Friday, February 20, 2015

Houston 2015 elections: Of conflicts, and conflicts of interest

-- Sly makes it official.  Still the betting favorite, IMHO.

-- Via Charles, the grumbling about Harris County Democratic Chairman Lane Lewis juggling party politics and a city council bid has gone public.

There's enough at both those links to absorb, but what slipped mostly under the radar was this complaint in Project Q last month from AL1 entrant Jenifer Rene Pool.  Actually Wayne mentioned it in cautious tones when it broke, and TransGriot seemed a little irritated about it, but other than that, nothing else written about it since.  A lot whispered below the level of my impaired hearing, I'm sure...

Repeating myself, I'll support Lewis in AL1 and suggest that every other Democrat would be wise to run elsewhere, lest a repeat of AL3 in 2013 -- a runoff between Mike Kubosh and Roy Morales after the Dems canceled each other out -- occurs again.

As to whether he should hurry up and quit his chairmanship, that would be perilous at this time for the local Democrats.  Lewis' chief of staff, Diana Patino, just left this week to go to work for Sen. John Whitmire.  The ugly self-inflicted wounds from 2014's debacle barely have scabs, and with the lingering resentments over Battleground Texas' promises/effort/coordination with the county party, less disarray and not more is what is needed now.

So I think Lewis should stay where he is and make the call himself when to hand off to someone else, an heir not being readily apparent to me at the moment.  Much jockeying regarding that is undoubtedly happening outside my view.

Update: Texpate doesn't agree, and wants him to quit as a condition of supporting his council bid.  This is too harsh a demand, in my opinion.

-- Frankly I am delighted to see Jew Don Boney run for city controller against Carroll Robinson.  They have squared off before, and it wasn't pretty.  No matter his own bumpy history, I will be pleased to support former councilman Boney's campaign -- unless I vet the potential candidates for a better one -- because Robinson is not only shady himself but also aligned with the absolute worst political mafia in Houston politics.  I'm looking at you again, Hector Carreno, you slug.  And Reps. Miles and Thompson, you should know better.

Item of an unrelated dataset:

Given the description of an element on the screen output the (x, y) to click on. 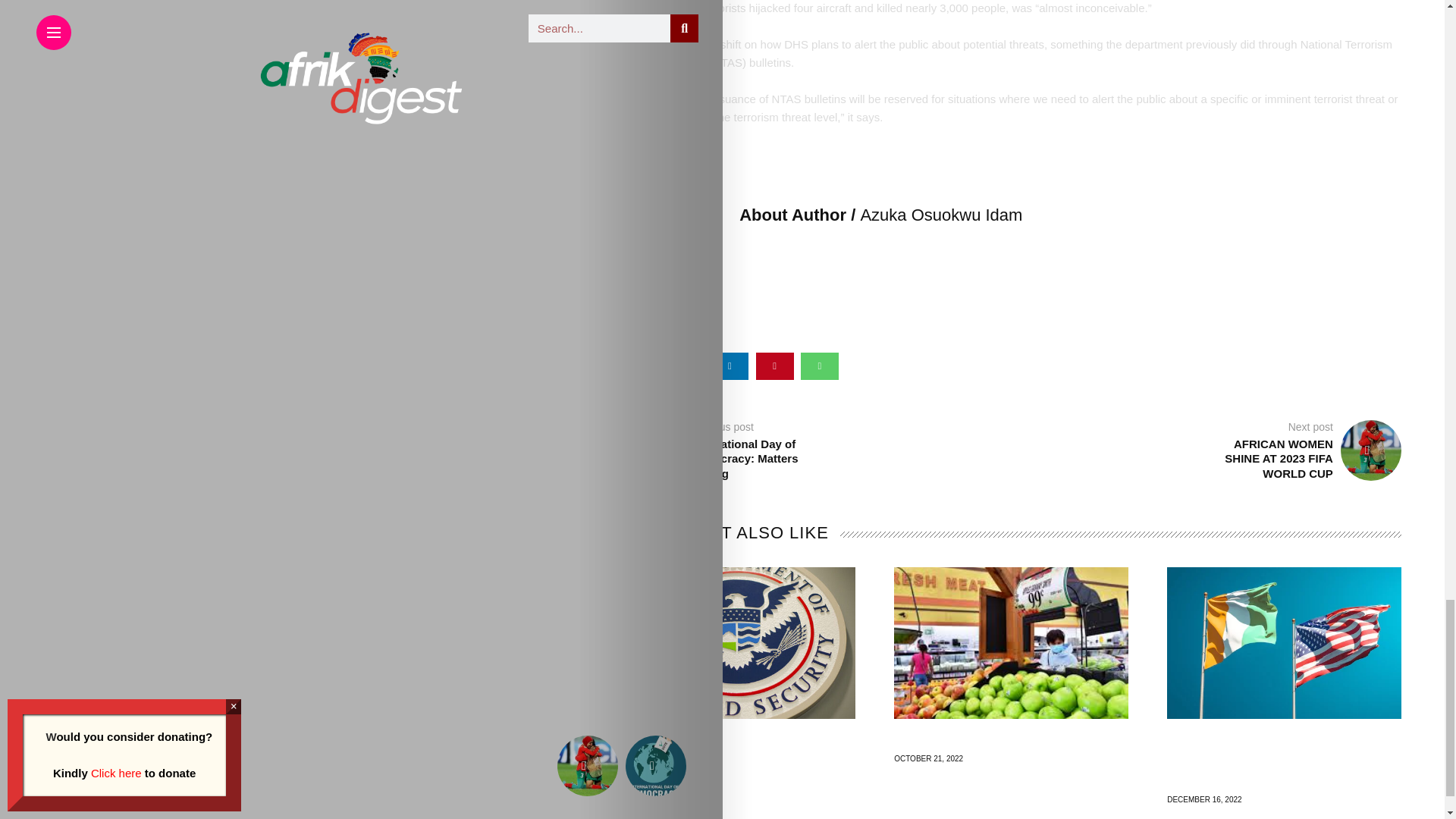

But this "lesser of two evils" option once again might let the Republican slip into office.

-- This fellow seems like a qualified individual, but he's playing that "give me money while I decide which seat I want to run for" game.  He also drew hosannas from some of the most conservative Democrats I know, which makes me instantly suspicious.  I'll give Mr. McCasland the benefit of the doubt for now, as his early years suggest he has empathy for the poorest among us.  All of the Bill White connections -- his and those speaking in his favor -- rub me the wrong way, though.  White, for his part, is already (allegedly) supporting Adrian Garcia for mayor.  Big fat red X.

The best source for following what's going in Houston politics is Teddy Schleifer's Twitter feed.

Update: Mimi Swartz's take in Texas Monthly is a good place to catch up if you didn't get on in the beginning, with a couple of tasty morsels like this.

And what about Houston’s large and well-organized LGBT population? “(Chris) Bell has the money gays, Turner has the activist gays,” one observer told me.  [...]

Then there are the white power brokers, those guys who used to call the shots. They remember nostalgically the one-call-away days of mayors Lanier and White, particularly the latter, whose Harvard degree, financial acumen, and sophistication seemed so neatly matched with their vision of a modern city on the rise. Torn now between a questionably loyal (Bill) King and a foot-dragging (Stephen) Costello, the bigwigs are turning from disappointment to despair. Their inability to come up with a world-beater of their own is striking.

Put another way, this race has the potential to evolve into something akin to Bonfire on the Bayou, with the city’s diverse factions warring with one another and within their own ranks.


... (Annise) Parker’s endorsement might be of questionable value. One day she is said to be leaning toward longtime ally Turner, another day toward Councilman Costello, whose practical, just-show-me-the-numbers approach to city government is closest to her own.